Una settimana dopo quella sera anche la sindaca M5S di Torino Chiara Appendino ha trovato la lucidità e la calma per inviare una lettera aperta ai cittadini, pubblicata da "la Stampa" il 10 giugno: «Ad essere ferita è un'intera città, che per la prima volta ha conosciuto su se stessa gli effetti di un clima di instabilità globale e crescente incertezza, pur in assenza di un evento terroristico...» E ancora: «Per ogni persona a terra c'è n'erano due che la rialzavano. Per ogni ferito c'era uno sconosciuto che lo medicava o lo proteggeva.
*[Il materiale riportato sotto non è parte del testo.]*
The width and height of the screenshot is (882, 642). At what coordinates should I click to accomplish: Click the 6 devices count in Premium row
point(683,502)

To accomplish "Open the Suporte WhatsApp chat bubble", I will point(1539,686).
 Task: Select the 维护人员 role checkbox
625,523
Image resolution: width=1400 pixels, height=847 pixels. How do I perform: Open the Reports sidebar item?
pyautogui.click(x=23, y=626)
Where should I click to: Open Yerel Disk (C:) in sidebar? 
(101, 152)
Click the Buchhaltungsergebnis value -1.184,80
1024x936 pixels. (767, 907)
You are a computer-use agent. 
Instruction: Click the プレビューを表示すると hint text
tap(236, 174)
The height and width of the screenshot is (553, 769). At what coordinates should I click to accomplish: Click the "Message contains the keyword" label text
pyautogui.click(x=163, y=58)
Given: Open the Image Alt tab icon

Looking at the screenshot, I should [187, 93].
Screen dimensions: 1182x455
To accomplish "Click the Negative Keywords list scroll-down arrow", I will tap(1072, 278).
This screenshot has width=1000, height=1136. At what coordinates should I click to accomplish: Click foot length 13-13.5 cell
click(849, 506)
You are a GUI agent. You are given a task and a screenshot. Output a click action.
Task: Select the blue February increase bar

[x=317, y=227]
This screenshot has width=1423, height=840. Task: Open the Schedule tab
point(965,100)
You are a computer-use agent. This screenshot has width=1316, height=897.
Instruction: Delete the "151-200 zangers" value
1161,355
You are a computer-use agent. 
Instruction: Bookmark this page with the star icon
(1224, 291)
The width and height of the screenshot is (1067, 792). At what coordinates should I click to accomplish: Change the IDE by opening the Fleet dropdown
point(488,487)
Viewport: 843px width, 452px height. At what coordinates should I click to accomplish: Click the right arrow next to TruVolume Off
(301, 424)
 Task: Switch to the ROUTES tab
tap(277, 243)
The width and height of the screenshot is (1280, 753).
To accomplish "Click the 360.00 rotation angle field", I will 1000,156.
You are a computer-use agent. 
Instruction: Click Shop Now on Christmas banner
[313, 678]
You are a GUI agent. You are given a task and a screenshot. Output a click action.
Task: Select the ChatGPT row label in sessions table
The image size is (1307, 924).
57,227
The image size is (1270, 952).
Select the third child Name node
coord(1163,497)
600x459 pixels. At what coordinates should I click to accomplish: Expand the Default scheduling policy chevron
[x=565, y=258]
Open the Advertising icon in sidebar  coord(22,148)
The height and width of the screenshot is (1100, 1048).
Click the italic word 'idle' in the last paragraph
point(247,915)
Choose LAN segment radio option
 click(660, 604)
Per ogni grido di paura c'è stata una voce a tranquillizzare... Un sindaco, però, rappresenta un'intera comunità... per questo desidero porgere le mie scuse a tutte le persone coinvolte».
Anche il Pubblico Ministero Antonio Rinaudo dopo una settimana forse ha trovato un principio del perché: dopo il terzo gol del Real qualcuno avrebbe urlato insulti contro i giocatori della Juventus, e un gruppo di ultras avrebbe reagito con lanci di oggetti e un principio di rissa... di lì rumori strani, secchi... forse petardi... di lì le ondate di terrore nella folla.
Ariana Grande, al cui concerto sono morti ragazzi per terrorismo, si è ritrovata pochi giorni fa a Manchester con Chris Martin dei Coldplay, e ha cantato con migliaia di ragazzi protetti in quell’assembramento pubblico da molti poliziotti molte ambulanze molti controlli e bicchieri di plastica per la birra, Don’t look back in anger degli Oasis. ONE LOVE era il motto, e da questa vicenda spero che mio figlio esca con la convinzione che ci si salva la pelle senza fare del male agli altri, aiutando gli altri.
Verità e amore hanno sempre portato guai agli uomini che l’hanno praticata e predicata. Jesus in Matteo 10;16 dice «siate prudenti come serpenti e semplici come colombe». I Legnanesi, in un loro magnete, scrivono «Bun sì, cujun no». E i monaci buddhisti cinesi, a furia di prendere bastonate dai briganti impararono la difesa non-offensiva, ovvero le arti marziali con mani e bastone.
Poiché ci restano amore, prudenza, semplicità, ma non passività cogliona alla indifferenza di tante donne e uomini di potere o alla ferocia assassina di terroristi assassini che hanno letto poco e male il Corano, io concludo ricordando con simpatia l’episodio di quell’hooligan che a Londra, urlando «fuck off! sono del Millwall!» (squadra di calcio della seconda divisione inglese), si è scagliato a mani nude contro gli accoltellatori per prenderli a cazzotti, rimediando varie coltellate. «Estote parati» ha tra l’altro detto Jesus: «Siate pronti», tenete accese le lanterne, perché la morte può cogliervi in ogni momento, ed è più bello morire in umana condivisione. Magari con un buon corso di karate o krav maga ebraica per i mala tempora che currunt. «Non mettere la tua vita nelle mani di una rock band» cantavano gli Oasis: non deleghiamola più neanche noi nelle mani di qualche anaffettivo. Restiamo uniti.